# Research problem record.

This is an automatically translated post by LLM. The original post is in Chinese. If you find any translation errors, please leave a comment to help me improve the translation. Thanks!

## Introduction

In the process of scientific research and engineering practice, the solution to a problem often comes with the emergence of new problems. These problems often occur in specific scenarios, but their abstractions have a certain universality, making them the starting point for scientific research.

## Game Theory Related Problem Records

Counterfactual Regret Minimization (CFR) algorithms are often used to solve discrete problems that can be modeled using game trees. However, in real-world problems, the state transitions often take the form of a cyclic graph rather than a tree. If historical information is included, the resulting tree would be very large and similar states cannot be efficiently processed. How can we use the regret minimization approach in such problems?

In game theory, discrete problems are usually represented in the form of game trees. By iteratively computing on the game tree, the optimal solution or approximate Nash equilibrium solution can be obtained. However, solving continuous problems is often more difficult. How can continuous problems be transformed into problems that can be modeled using game trees, so that iterative algorithms for discrete problems can be applied? This is a question worth pondering.

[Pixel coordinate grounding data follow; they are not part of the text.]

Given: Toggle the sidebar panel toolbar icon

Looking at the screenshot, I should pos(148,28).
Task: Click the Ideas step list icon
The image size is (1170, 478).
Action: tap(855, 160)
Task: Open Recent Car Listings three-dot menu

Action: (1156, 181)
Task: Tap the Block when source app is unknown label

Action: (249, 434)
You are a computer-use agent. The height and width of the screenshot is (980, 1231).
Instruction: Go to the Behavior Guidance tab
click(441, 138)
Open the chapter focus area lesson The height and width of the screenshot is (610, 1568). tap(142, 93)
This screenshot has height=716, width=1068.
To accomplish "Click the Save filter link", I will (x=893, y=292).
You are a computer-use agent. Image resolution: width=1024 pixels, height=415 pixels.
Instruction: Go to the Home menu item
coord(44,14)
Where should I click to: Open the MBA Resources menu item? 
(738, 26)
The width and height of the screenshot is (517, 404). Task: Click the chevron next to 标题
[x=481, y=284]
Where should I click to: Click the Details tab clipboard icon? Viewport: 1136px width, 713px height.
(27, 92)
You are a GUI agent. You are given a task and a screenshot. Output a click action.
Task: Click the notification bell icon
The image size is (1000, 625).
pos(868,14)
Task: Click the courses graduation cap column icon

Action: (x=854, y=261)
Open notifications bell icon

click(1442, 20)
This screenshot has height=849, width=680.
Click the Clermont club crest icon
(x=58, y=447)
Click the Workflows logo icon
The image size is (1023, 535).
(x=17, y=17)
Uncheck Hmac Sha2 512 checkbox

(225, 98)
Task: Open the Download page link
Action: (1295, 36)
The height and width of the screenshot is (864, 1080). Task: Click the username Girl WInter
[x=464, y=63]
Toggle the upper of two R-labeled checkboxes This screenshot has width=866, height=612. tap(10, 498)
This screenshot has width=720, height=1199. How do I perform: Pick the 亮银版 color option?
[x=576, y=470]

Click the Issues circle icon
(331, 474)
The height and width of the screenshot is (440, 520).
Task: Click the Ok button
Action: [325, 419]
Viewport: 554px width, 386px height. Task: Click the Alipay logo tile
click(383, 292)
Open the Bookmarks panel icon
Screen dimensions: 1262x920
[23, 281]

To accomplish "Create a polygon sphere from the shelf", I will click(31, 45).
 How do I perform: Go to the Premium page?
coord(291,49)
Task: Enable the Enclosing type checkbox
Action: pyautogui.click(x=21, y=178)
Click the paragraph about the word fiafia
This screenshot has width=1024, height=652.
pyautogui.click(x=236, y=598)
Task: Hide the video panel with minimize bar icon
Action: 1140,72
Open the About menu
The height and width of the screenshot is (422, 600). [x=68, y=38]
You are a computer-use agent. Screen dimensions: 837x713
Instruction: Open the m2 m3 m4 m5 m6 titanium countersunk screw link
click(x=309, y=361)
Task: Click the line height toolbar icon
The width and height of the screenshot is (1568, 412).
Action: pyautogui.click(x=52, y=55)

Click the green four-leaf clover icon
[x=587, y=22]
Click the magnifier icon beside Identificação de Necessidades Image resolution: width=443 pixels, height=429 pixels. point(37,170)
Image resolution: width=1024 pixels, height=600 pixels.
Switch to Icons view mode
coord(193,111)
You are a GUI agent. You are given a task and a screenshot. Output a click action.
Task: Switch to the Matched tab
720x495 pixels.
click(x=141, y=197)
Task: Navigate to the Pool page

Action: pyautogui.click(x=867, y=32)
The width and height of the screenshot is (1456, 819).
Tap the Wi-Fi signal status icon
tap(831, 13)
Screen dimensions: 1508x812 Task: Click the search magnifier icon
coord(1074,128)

## Reinforcement Learning Related Problem Records

- In multi-agent reinforcement learning, one solution is to adopt a hierarchical approach. The upper level makes macro decisions based on global information, while the lower level performs micro operations based on the macro decisions provided by the upper level. In this process, there will inevitably be numerous small teams collaborating to perform various tasks. These teams may have varying numbers of members, heterogeneity, and cooperative properties. How can we cleverly handle the self-organizing heterogeneous team problem in this reinforcement learning architecture?